*Task input*:
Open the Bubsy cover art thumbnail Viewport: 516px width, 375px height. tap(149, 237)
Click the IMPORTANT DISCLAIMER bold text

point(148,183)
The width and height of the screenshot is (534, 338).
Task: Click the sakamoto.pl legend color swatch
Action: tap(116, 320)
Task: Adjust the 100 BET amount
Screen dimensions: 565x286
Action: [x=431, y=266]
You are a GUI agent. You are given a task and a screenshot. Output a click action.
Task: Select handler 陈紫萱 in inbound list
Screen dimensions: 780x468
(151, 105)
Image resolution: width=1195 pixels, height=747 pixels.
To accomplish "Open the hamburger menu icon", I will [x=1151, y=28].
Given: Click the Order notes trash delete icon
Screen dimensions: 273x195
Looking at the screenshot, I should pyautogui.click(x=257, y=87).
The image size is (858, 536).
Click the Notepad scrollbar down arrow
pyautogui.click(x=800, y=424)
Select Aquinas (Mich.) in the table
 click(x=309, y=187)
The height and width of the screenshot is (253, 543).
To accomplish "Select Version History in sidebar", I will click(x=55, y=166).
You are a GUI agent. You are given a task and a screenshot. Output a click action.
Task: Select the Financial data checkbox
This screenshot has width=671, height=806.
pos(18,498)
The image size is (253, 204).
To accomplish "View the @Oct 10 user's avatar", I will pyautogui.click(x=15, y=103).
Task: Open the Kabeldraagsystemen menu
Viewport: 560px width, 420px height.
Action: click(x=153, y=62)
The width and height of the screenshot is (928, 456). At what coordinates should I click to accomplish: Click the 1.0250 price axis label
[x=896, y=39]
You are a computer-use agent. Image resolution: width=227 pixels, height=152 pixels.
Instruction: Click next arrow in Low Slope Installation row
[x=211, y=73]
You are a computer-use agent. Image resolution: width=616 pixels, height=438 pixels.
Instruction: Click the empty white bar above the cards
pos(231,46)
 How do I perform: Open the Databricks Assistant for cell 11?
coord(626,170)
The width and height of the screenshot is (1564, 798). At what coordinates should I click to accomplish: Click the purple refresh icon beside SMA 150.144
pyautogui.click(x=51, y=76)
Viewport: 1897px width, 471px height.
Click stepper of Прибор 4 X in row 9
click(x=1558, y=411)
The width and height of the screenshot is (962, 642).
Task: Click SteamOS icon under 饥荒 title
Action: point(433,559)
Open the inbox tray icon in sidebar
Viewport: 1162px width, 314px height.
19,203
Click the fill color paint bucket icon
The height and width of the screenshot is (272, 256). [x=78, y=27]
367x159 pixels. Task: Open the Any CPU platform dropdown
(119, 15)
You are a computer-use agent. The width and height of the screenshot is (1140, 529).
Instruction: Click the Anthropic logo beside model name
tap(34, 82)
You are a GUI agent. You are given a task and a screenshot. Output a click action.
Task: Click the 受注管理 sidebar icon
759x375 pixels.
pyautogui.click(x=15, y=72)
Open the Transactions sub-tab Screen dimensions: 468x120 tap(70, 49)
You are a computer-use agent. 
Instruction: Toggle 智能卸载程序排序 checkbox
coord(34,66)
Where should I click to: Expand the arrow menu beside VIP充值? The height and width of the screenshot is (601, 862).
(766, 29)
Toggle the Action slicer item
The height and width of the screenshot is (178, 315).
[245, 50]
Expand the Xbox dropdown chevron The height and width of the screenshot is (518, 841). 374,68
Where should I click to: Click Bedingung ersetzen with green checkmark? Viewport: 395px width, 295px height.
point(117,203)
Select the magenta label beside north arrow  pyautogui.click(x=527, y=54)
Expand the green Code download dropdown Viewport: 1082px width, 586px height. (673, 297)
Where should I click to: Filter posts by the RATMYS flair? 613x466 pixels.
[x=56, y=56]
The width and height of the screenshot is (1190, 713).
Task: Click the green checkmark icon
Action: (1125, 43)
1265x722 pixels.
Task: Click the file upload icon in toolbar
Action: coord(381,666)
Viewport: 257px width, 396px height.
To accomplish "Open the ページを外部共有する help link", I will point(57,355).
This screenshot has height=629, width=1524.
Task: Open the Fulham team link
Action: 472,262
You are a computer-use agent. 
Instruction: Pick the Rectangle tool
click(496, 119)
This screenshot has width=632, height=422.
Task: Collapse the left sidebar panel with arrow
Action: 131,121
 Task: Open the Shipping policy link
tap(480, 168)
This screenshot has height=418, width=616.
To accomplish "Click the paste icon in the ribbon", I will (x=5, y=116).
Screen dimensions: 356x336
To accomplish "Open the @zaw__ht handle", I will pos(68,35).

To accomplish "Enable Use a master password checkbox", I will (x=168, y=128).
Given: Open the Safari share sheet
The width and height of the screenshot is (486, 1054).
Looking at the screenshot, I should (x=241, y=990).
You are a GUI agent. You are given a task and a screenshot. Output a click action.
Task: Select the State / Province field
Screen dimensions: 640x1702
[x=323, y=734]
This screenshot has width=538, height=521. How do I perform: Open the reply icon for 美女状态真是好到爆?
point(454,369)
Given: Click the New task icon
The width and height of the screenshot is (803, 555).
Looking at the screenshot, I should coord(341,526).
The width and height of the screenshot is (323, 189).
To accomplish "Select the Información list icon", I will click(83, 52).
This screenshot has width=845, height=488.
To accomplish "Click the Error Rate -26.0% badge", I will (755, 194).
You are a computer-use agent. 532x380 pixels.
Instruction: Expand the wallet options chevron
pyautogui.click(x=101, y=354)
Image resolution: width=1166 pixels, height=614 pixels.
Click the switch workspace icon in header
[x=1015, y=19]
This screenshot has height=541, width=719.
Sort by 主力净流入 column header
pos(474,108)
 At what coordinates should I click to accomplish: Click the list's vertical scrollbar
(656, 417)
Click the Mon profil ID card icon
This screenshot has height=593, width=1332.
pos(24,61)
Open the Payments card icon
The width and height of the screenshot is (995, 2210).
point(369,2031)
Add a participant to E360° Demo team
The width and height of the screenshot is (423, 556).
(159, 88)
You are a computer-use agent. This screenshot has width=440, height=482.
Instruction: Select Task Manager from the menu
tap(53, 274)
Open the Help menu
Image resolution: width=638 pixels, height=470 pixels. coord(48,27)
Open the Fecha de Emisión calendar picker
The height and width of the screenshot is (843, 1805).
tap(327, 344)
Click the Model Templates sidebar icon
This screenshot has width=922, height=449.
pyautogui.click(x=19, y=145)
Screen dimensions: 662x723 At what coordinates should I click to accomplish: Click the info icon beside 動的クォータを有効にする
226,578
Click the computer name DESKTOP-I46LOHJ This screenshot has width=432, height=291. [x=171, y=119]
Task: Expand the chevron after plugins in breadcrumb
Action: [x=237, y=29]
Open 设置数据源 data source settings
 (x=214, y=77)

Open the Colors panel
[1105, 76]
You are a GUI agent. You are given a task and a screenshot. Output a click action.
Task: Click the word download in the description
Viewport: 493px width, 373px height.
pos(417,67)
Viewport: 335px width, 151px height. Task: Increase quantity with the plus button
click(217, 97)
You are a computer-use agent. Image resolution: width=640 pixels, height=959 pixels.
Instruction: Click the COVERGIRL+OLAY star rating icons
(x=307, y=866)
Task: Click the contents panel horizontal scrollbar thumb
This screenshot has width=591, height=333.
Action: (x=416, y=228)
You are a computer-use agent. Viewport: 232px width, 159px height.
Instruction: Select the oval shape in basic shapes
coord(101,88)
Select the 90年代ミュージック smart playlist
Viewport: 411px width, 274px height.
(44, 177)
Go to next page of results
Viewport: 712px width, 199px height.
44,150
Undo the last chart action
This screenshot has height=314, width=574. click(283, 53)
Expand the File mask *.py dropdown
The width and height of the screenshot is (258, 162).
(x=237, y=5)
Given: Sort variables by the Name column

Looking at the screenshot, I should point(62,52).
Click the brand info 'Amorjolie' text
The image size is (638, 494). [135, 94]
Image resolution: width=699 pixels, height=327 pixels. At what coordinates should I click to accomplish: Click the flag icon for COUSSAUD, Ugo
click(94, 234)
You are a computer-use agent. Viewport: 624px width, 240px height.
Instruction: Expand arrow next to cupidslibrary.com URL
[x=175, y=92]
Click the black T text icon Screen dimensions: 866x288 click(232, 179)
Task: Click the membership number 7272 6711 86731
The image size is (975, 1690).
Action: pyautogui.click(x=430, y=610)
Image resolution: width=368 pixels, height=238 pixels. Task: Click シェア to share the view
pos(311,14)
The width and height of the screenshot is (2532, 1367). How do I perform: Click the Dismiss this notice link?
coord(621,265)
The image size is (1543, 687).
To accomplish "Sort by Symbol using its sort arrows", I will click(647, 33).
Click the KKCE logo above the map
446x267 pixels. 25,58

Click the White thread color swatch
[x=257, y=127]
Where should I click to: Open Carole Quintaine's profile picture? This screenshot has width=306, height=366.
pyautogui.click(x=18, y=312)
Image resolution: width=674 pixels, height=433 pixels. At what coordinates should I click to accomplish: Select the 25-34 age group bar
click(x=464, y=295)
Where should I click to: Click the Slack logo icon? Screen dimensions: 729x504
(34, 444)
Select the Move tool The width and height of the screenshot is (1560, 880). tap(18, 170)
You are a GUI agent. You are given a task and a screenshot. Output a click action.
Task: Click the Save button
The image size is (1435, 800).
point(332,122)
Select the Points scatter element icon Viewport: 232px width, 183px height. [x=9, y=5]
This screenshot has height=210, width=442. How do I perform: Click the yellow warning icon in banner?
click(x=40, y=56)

*Exercise instructions*:
If a line above holds the string "download", copy it out.

*Task output*:
Expand the green Code download dropdown Viewport: 1082px width, 586px height. (673, 297)
Task: Click the word download in the description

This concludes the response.